Objective The phenotype of the chromogranin A (Chga) null (knockout) mouse is hypertensive. However, hypertensive humans and spontaneously hypertensive rats display elevated CHGA expression. This study addresses the paradox that both ablation and elevation of CHGA result in hypertension. Methods Mice with varying copy number of the CHGA gene were generated. In these mice CHGA, catecholamine and blood pressure (BP) were measured. Also a cohort of healthy human individuals was stratified into tertiles based on plasma CHGA expression and phenotyped for characteristics including their BP response to environmental (cold) stress. Results The mice displayed a direct CHGA gene dose-dependent (0–4 copies/genome) activation of CHGA expression in both plasma and adrenal gland, yet the BP dependence of CHGA gene dose was U-shaped, maximal at 0 and four copies of the gene, whereas minimal at two copies (i.e., the wild-type gene dosage).
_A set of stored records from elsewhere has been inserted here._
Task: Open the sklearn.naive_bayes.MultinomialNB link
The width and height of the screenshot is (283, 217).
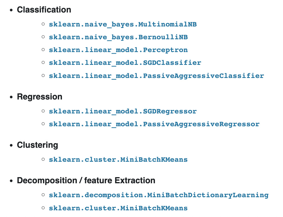Action: (x=123, y=24)
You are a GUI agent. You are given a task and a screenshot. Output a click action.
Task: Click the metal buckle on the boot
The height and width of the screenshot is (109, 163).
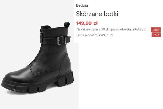tap(61, 41)
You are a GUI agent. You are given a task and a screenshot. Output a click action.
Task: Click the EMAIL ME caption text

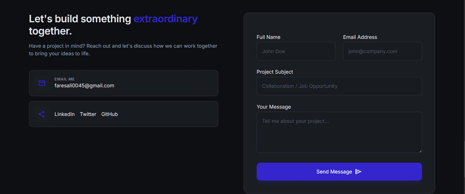[x=64, y=79]
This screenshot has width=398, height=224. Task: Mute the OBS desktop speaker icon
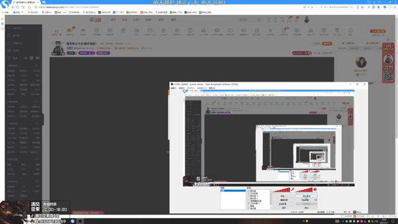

Plasma catecholamine showed a parallel U-shaped dose/response in mice, whereas adrenal epinephrine exhibited a reciprocal (inverted) U-shaped response, suggesting dysregulated neurotransmission at both extremes of CHGA expression. The human individuals also showed a nonlinear relationship between CHGA expression and pressor responses to environmental (cold) stress, that were maximal in the highest and lowest tertiles, though basal BPs did not differ among the groups. The human CHGA tertiles also differed in epinephrine secretion as well as degree of CHGA processing to catestatin (catecholamine release-inhibitory peptide derived from CHGA processing). Conclusion Thus, across mammalian species, an optimal amount of CHGA may be required to establish appropriate catecholamine storage and release, and hence BP homeostasis.